====== Debugging HPC programs ======
\\
This page is dedicated to debugging methods for HPC codes. New HPC developers should know these basic options to save time in their work.
All methods here provide a way to trace the related bug, which means finding the exact code line that is generating the bug.
I try to keep these pages up to date, but some flags may be deprecated.
Beware: some things named bug here may not be bugs but only mathematical/physical results. For example, a calculation may finish with a result just too high to be stored in 64bit memory. In fact, this is not really a bug, just a limitation, code and calculations are good.

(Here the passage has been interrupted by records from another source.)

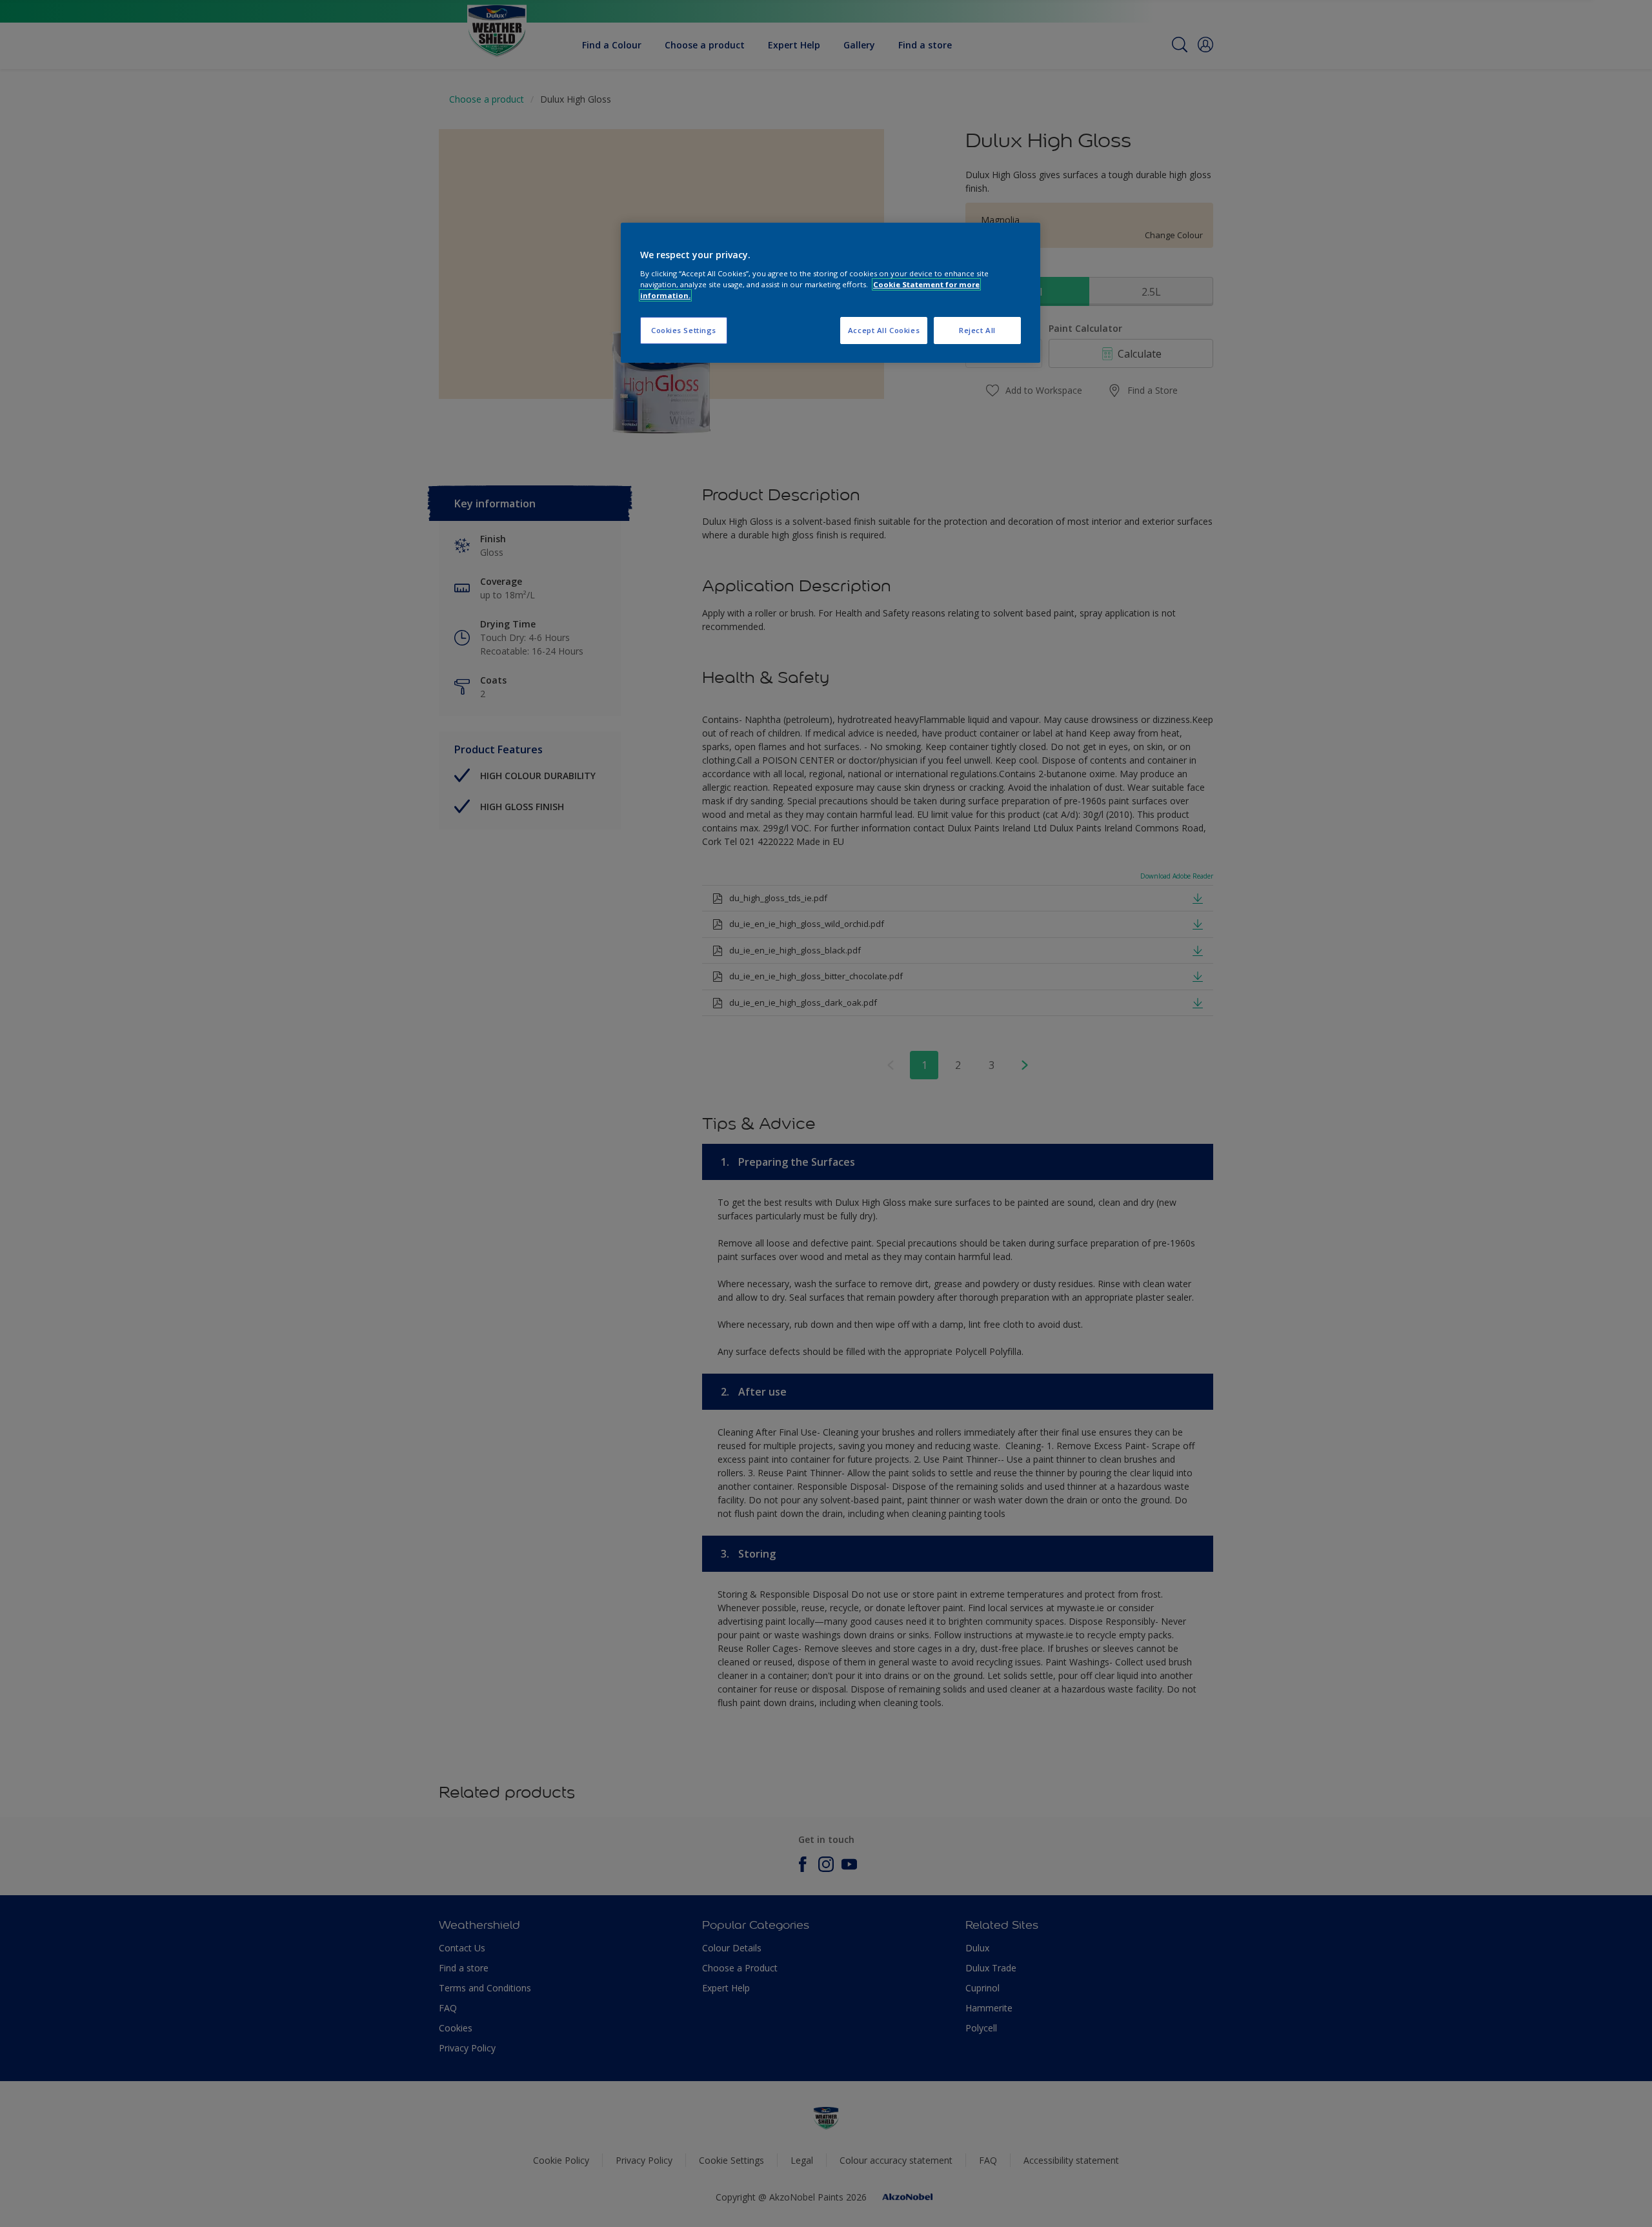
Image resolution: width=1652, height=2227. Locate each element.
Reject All (977, 330)
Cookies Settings (683, 330)
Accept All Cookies (884, 330)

If you are new in HPC programming or in debugging, a small tutorial on how to use the following flags is available. See [[software:development:debug:help|help debug]]. There are also examples for FPE and Uninitiliazed values debugging. All methods are then based on the same philosophy.
For reference :\\
Compilers used :
* gcc and gfortran 4.8.2 (from ubuntu 14.04 x86_64)
* icc and ifort 14.0.3 (from Intel Parallel Studio 2013 SP1 x86_64)
Tools used :
* valgrind 3.10.0
* gdb 7.7
Files used to simulate most of common bugs : [[software:development:debug:debf|deb_f.f90]] , [[software:development:debug:debc|deb_c.c]].
===== Main types of bugs =====
When developing HPC programs, bugs encountered are often the sames. Here is a list of most common bugs :
* [[#floating_point_exception|Floating point exceptions called fpe (Invalid, Overflow, Zero) ]]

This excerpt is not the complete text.